[Rows of pointing data]
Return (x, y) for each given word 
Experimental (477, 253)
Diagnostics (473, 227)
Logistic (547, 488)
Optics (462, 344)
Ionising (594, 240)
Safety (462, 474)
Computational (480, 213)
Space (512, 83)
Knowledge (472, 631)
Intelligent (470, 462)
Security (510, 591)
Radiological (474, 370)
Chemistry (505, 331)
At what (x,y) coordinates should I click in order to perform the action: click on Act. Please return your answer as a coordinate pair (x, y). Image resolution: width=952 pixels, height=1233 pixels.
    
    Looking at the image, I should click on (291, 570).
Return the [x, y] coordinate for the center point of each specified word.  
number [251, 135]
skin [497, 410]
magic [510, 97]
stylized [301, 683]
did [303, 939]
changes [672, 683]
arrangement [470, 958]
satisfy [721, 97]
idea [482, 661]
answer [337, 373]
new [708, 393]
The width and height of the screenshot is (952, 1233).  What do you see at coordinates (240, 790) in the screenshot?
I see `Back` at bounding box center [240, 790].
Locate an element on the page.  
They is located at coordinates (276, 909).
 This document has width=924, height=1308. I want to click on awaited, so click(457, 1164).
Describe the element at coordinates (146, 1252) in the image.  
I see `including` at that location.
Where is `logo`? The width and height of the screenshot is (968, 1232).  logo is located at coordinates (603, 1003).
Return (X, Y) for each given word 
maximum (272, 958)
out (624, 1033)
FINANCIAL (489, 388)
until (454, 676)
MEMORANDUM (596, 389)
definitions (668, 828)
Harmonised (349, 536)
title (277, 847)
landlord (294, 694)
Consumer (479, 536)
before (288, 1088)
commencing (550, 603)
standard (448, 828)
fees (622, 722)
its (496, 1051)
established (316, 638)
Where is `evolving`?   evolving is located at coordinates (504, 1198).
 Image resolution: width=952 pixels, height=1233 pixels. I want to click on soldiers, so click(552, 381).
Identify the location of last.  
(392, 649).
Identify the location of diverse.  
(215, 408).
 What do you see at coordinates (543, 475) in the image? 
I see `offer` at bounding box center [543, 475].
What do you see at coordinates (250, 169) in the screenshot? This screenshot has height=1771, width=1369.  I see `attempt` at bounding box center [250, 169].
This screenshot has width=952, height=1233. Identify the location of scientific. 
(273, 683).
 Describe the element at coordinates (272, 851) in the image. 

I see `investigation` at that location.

Your objective => Reproduce the whole listing above word for word, from the first line to the last.

Output below =>
Return (x, y) for each given word 
Experimental (477, 253)
Diagnostics (473, 227)
Logistic (547, 488)
Optics (462, 344)
Ionising (594, 240)
Safety (462, 474)
Computational (480, 213)
Space (512, 83)
Knowledge (472, 631)
Intelligent (470, 462)
Security (510, 591)
Radiological (474, 370)
Chemistry (505, 331)
At what (x,y) coordinates should I click in order to perform the action: click on Act. Please return your answer as a coordinate pair (x, y). Image resolution: width=952 pixels, height=1233 pixels.
    
    Looking at the image, I should click on (291, 570).
Return the [x, y] coordinate for the center point of each specified word.  
number [251, 135]
skin [497, 410]
magic [510, 97]
stylized [301, 683]
did [303, 939]
changes [672, 683]
arrangement [470, 958]
satisfy [721, 97]
idea [482, 661]
answer [337, 373]
new [708, 393]
The width and height of the screenshot is (952, 1233).  What do you see at coordinates (240, 790) in the screenshot?
I see `Back` at bounding box center [240, 790].
Locate an element on the page.  
They is located at coordinates (276, 909).
 This document has width=924, height=1308. I want to click on awaited, so click(457, 1164).
Describe the element at coordinates (146, 1252) in the image.  
I see `including` at that location.
Where is `logo`? The width and height of the screenshot is (968, 1232).  logo is located at coordinates (603, 1003).
Return (X, Y) for each given word 
maximum (272, 958)
out (624, 1033)
FINANCIAL (489, 388)
until (454, 676)
MEMORANDUM (596, 389)
definitions (668, 828)
Harmonised (349, 536)
title (277, 847)
landlord (294, 694)
Consumer (479, 536)
before (288, 1088)
commencing (550, 603)
standard (448, 828)
fees (622, 722)
its (496, 1051)
established (316, 638)
Where is `evolving`?   evolving is located at coordinates (504, 1198).
 Image resolution: width=952 pixels, height=1233 pixels. I want to click on soldiers, so click(552, 381).
Identify the location of last.  
(392, 649).
Identify the location of diverse.  
(215, 408).
 What do you see at coordinates (543, 475) in the image? 
I see `offer` at bounding box center [543, 475].
What do you see at coordinates (250, 169) in the screenshot? This screenshot has height=1771, width=1369.  I see `attempt` at bounding box center [250, 169].
This screenshot has width=952, height=1233. Identify the location of scientific. 
(273, 683).
 Describe the element at coordinates (272, 851) in the image. 

I see `investigation` at that location.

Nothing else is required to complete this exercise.